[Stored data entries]
*** Begin section ***
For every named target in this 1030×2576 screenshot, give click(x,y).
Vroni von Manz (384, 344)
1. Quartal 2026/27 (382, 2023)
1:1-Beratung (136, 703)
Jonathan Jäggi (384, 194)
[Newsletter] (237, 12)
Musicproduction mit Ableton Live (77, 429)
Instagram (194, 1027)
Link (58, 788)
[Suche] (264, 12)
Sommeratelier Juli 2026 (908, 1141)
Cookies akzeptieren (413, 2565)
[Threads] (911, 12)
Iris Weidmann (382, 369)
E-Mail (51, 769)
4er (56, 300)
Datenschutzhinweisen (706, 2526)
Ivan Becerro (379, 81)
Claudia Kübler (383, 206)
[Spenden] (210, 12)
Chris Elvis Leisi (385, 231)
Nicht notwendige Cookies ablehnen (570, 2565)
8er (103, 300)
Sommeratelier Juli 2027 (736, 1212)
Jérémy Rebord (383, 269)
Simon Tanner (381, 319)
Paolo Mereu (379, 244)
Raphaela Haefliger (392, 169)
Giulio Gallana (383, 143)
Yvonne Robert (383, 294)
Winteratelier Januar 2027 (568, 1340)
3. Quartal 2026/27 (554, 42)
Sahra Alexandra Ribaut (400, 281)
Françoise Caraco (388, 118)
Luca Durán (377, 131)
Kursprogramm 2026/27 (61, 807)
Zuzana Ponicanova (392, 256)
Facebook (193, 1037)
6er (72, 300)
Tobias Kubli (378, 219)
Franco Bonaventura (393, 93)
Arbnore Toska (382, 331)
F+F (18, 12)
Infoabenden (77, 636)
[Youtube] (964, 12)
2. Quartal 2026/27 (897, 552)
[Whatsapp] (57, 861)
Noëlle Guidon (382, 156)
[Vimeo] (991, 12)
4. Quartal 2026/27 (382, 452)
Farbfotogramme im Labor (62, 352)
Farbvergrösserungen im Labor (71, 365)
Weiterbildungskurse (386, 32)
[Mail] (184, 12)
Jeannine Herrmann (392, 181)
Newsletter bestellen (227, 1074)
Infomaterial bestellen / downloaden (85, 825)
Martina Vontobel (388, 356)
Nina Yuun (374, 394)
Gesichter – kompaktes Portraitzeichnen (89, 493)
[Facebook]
*** End section ***
### [Your goal]
A complete, exact repeat of the records is the required answer.

### [Answer to this problem]
For every named target in this 1030×2576 screenshot, give click(x,y).
Vroni von Manz (384, 344)
1. Quartal 2026/27 (382, 2023)
1:1-Beratung (136, 703)
Jonathan Jäggi (384, 194)
[Newsletter] (237, 12)
Musicproduction mit Ableton Live (77, 429)
Instagram (194, 1027)
Link (58, 788)
[Suche] (264, 12)
Sommeratelier Juli 2026 (908, 1141)
Cookies akzeptieren (413, 2565)
[Threads] (911, 12)
Iris Weidmann (382, 369)
E-Mail (51, 769)
4er (56, 300)
Datenschutzhinweisen (706, 2526)
Ivan Becerro (379, 81)
Claudia Kübler (383, 206)
[Spenden] (210, 12)
Chris Elvis Leisi (385, 231)
Nicht notwendige Cookies ablehnen (570, 2565)
8er (103, 300)
Sommeratelier Juli 2027 (736, 1212)
Jérémy Rebord (383, 269)
Simon Tanner (381, 319)
Paolo Mereu (379, 244)
Raphaela Haefliger (392, 169)
Giulio Gallana (383, 143)
Yvonne Robert (383, 294)
Winteratelier Januar 2027 (568, 1340)
3. Quartal 2026/27 (554, 42)
Sahra Alexandra Ribaut (400, 281)
Françoise Caraco (388, 118)
Luca Durán (377, 131)
Kursprogramm 2026/27 (61, 807)
Zuzana Ponicanova (392, 256)
Facebook (193, 1037)
6er (72, 300)
Tobias Kubli (378, 219)
Franco Bonaventura (393, 93)
Arbnore Toska (382, 331)
F+F (18, 12)
Infoabenden (77, 636)
[Youtube] (964, 12)
2. Quartal 2026/27 (897, 552)
[Whatsapp] (57, 861)
Noëlle Guidon (382, 156)
[Vimeo] (991, 12)
4. Quartal 2026/27 (382, 452)
Farbfotogramme im Labor (62, 352)
Farbvergrösserungen im Labor (71, 365)
Weiterbildungskurse (386, 32)
[Mail] (184, 12)
Jeannine Herrmann (392, 181)
Newsletter bestellen (227, 1074)
Infomaterial bestellen / downloaden (85, 825)
Martina Vontobel (388, 356)
Nina Yuun (374, 394)
Gesichter – kompaktes Portraitzeichnen (89, 493)
[Facebook]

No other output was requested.